Is there a concept of "pointers" or "unsafe code" in Java?
Yesterday I was attending a talk by a CTO of a reputed European Company, and he told until recently he开发者_运维百科 did not know that java has pointers. On confronting him he said he is absolutely sure about existence of pointers/unsafe code in java.
There's a class called sun.misc.Unsafe
, that much is true. But it doesn't use pointers in Java code (because Java has no pointers, although I agree that java references are similar in concept), most of it is implemented using native code.
As I mentioned in the comments, this is not part of the public API and shouldn't be used by client code. However, you can see it at work when you look at the sources of the Atomic*
classes in the java.util.concurrent.atomic
package.
There are no pointers in Java, only safe references. Unfortunately your highly reputed CTO was wrong.

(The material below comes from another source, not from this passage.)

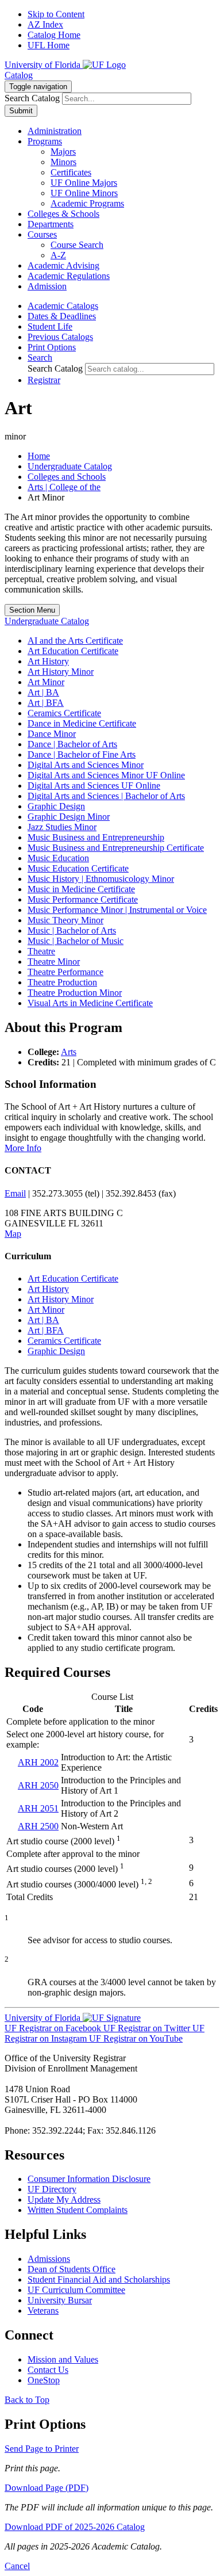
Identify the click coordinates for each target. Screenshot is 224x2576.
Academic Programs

Unsafe code is integrated through JNI.
http://en.wikipedia.org/wiki/Java_Native_Interface
Java has pointers.
The confusion whether Java has pointers or not is strongly related to the discussion whether Java is call by reference or call by value.
Uninformed people think that Java has no pointers, and since a method can change an object that's passed in with the effects of this change vissible to the caller, they reason it must be call by reference.
This is not correct however.
What happens is that in Java pointers are passed by value. There are no other kinds of variables in Java for objects than pointer variables and there is no call by reference.
The "unsafe" story is quite something else. This normally is distinct from the question of whether Java has pointers or not. Java's pointers are safe; they point to objects and using the normal language constructs they can not be manipulated to point to arbitrary memory locations.
There is however JNI, but then native code does potentially unsafe things, not Java code.
There is also Real-time Java (jsr-1), where you absolutely can get access to specific memory locations in your system. This however is a very specific and rather rare version of Java that's mostly used for embedded purposes. If this was meant I guess it would have been explicitly mentioned.
Java has no pointers, only references to objects. A reference is similar to a pointer, because it points to a variable, an object, but you cannot view or edit the address memory of this reference, which you can do in C.
Another thing. In C, you can manage pointers with the referencing/dereferencing operation, putting a * first of the name of pointer. In Java, this operation, referencing/dereferencing, is completely absent, because it's totally automatic, hidden to the user.
Other info on Wikipedia and Oracle.
Pointer is the concept of pointing to the reference. In C and C++ you could access the pointer explicitly but in java we use reference to point the objects. For example If you are passing the an instance to a method, Its reference passing we know but ultimately pointer is passed. when you change state of the instance within the method it reflects when that instance is used after the completing the method call.
We use reference in java which is pointer with respect to JVM.
When we use new operator it create the instance in heap and returns the address to the reference its pointing.
I believe this would answer your question if not you could comment on my answer.
You can call native functions in Java (JNI), so in this sense you can use pointers. But other than that - no, there are no pointers in Java.
He may have a slight confusion with call-by-value and call-by-reference. If he comes from C, he may think that call-by-reference is equal to a pointer. Just a guess.